WHAT THE TASK REQUIRES »
From the first line to the last, retype the records exactly and skip the pictures.

━━ ENTRIES SHOWN

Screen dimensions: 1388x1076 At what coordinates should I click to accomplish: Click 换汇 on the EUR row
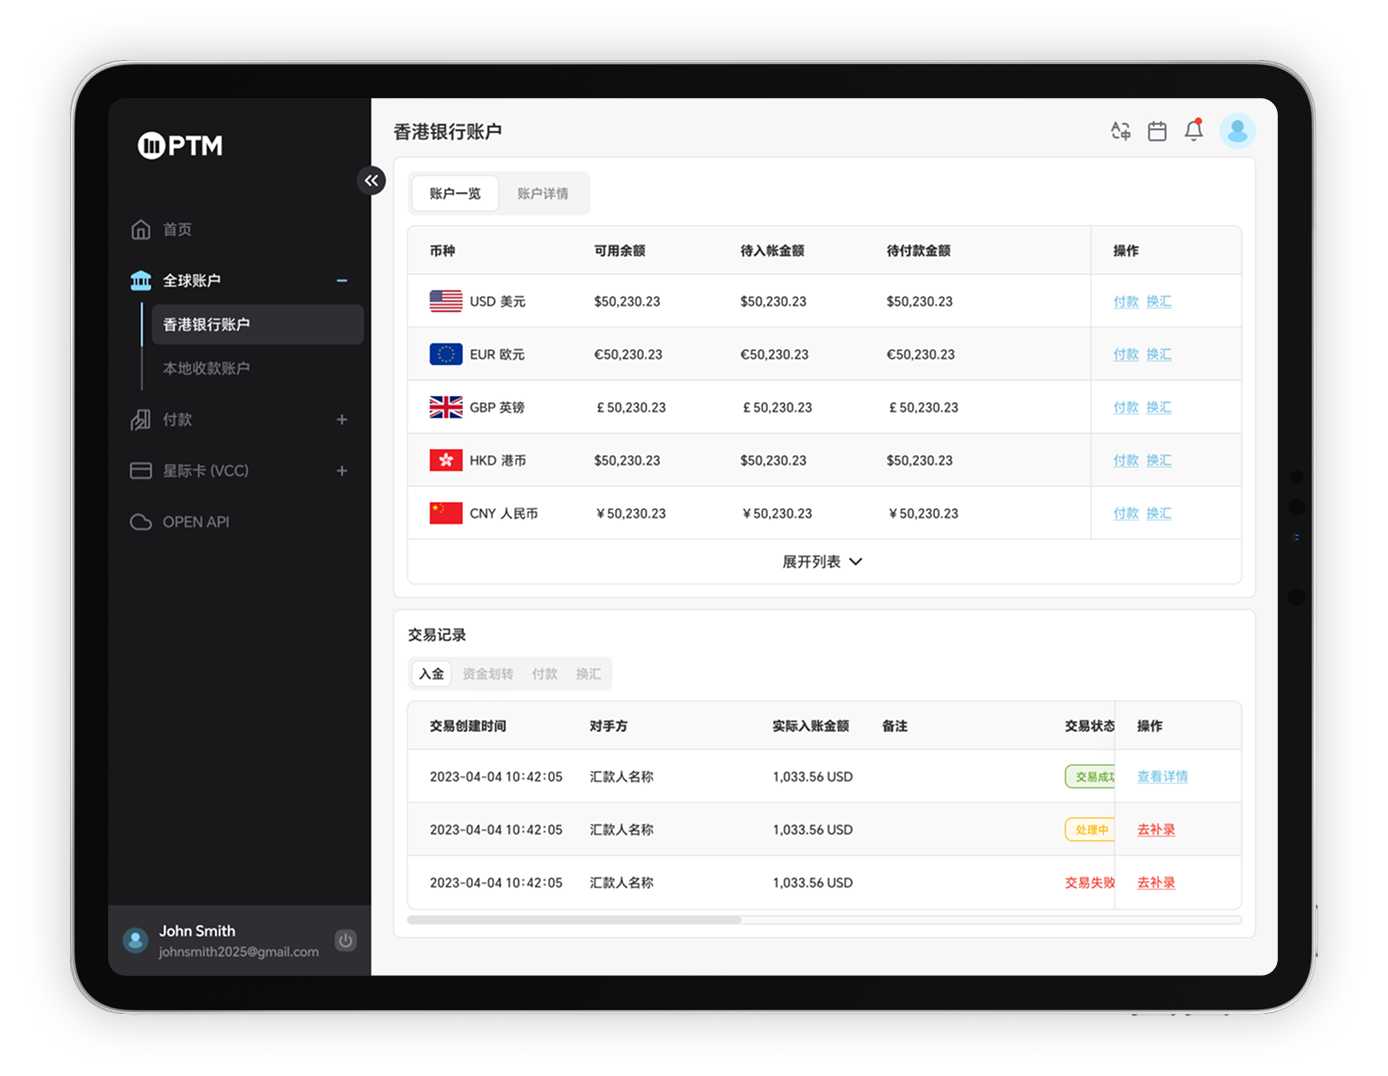(x=1158, y=353)
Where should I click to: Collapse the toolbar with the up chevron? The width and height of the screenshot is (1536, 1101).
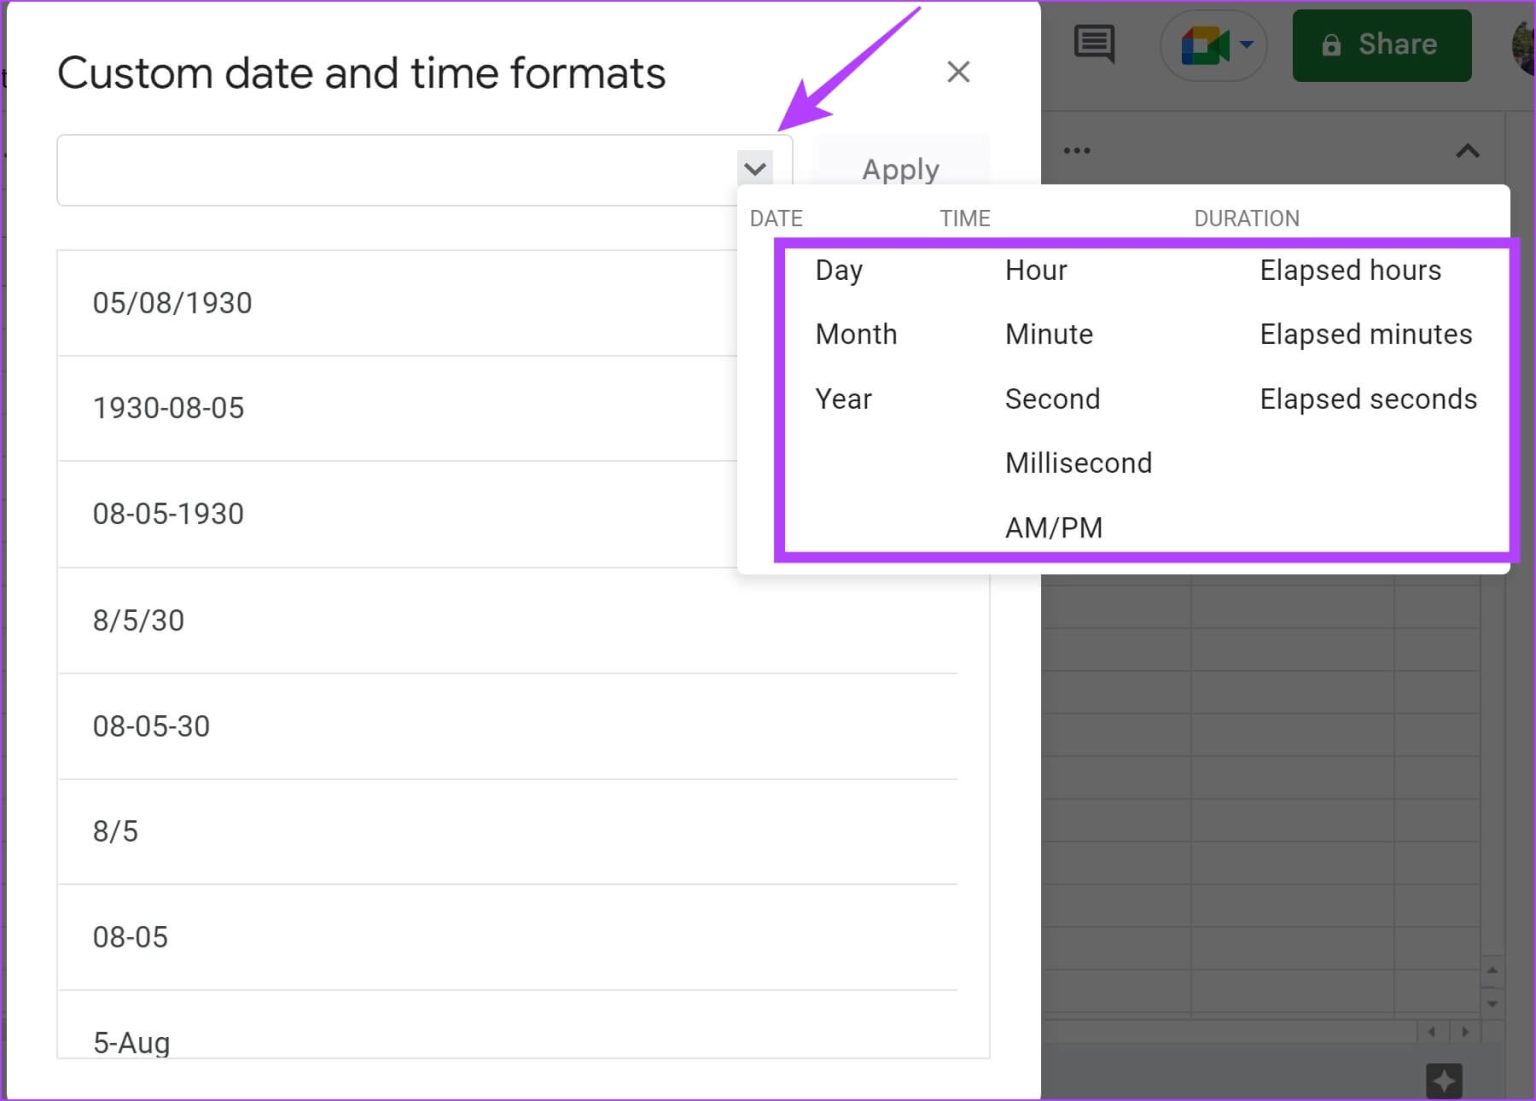coord(1467,151)
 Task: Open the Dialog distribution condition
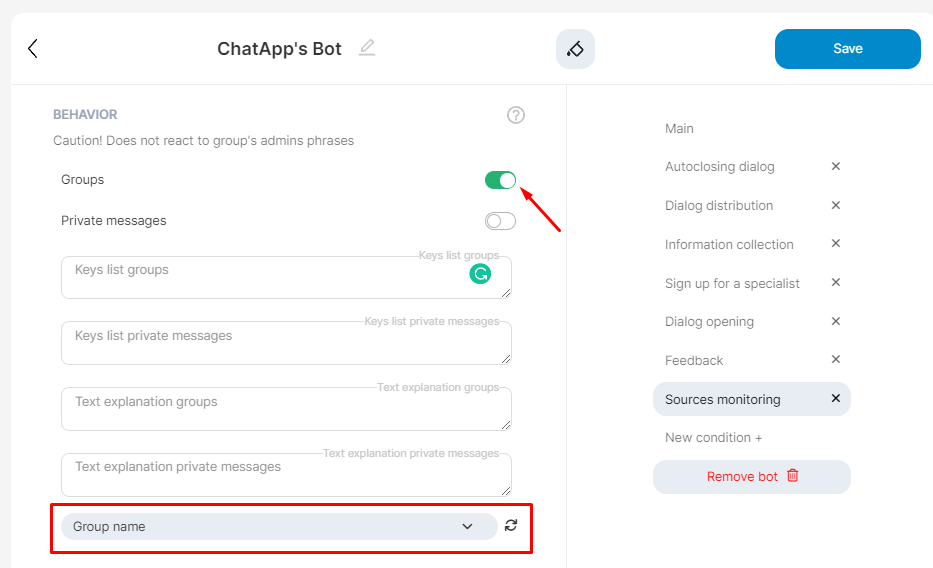pos(718,206)
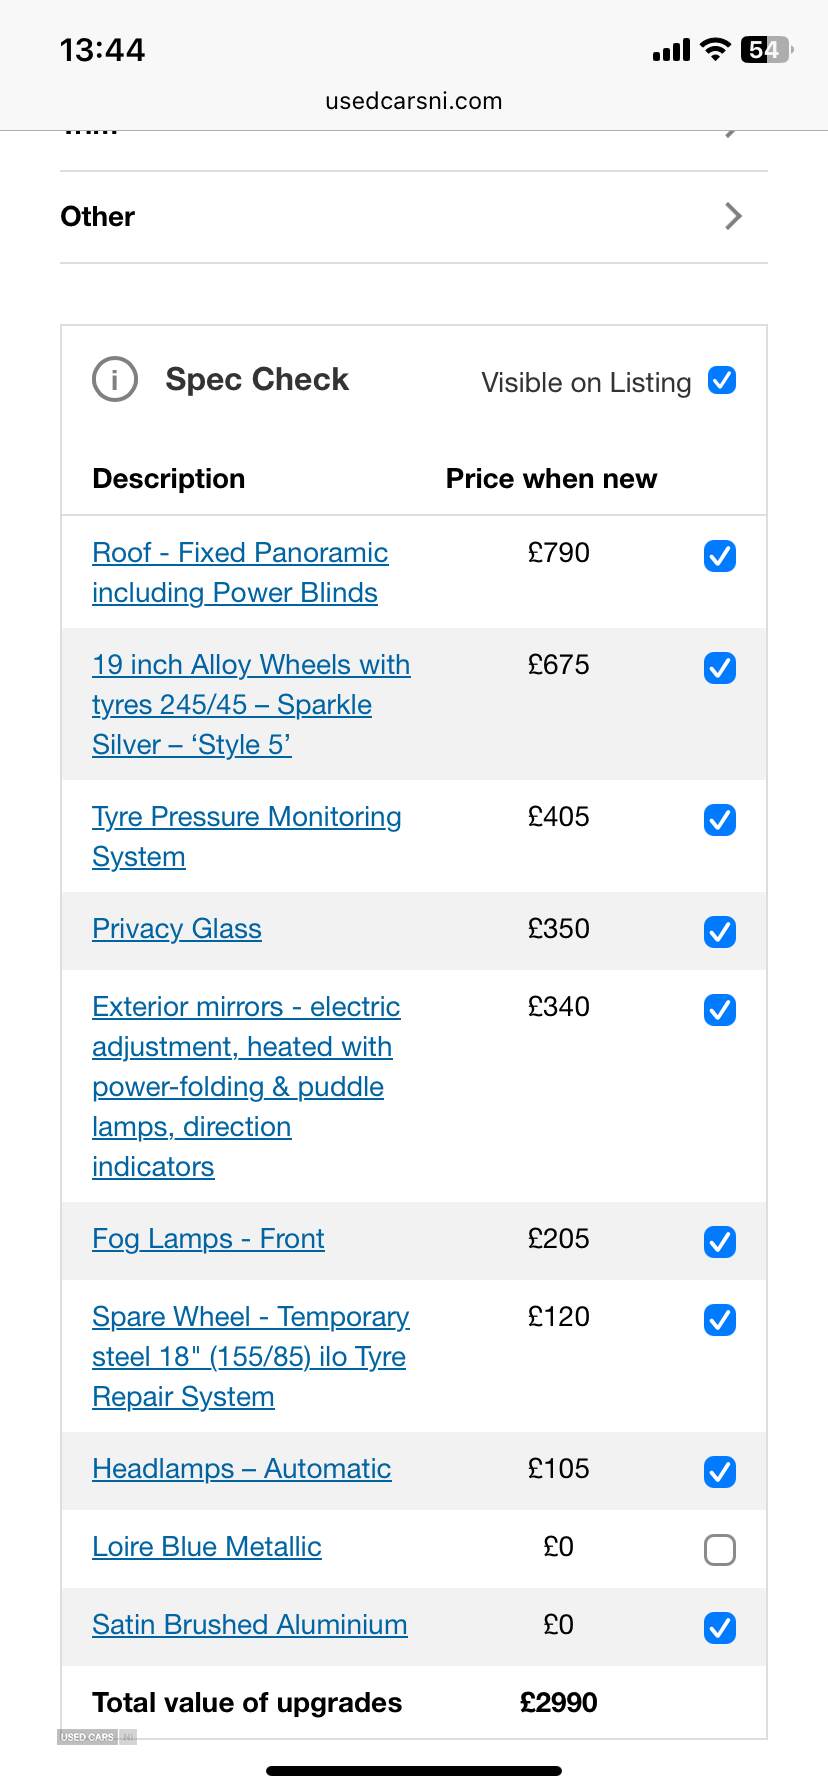Uncheck the Fixed Panoramic Roof checkbox
The height and width of the screenshot is (1792, 828).
[720, 556]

━━━━

SOLUTION FOR THIS TASK »
Screen dimensions: 1388x1076 At what coordinates should I click to accomplish: Click 换汇 on the EUR row
(x=1158, y=353)
Where should I click to: Collapse the toolbar with the up chevron? The width and height of the screenshot is (1536, 1101).
coord(1467,151)
 Task: Open the Dialog distribution condition
pos(718,206)
Uncheck the Fixed Panoramic Roof checkbox
The height and width of the screenshot is (1792, 828).
[720, 556]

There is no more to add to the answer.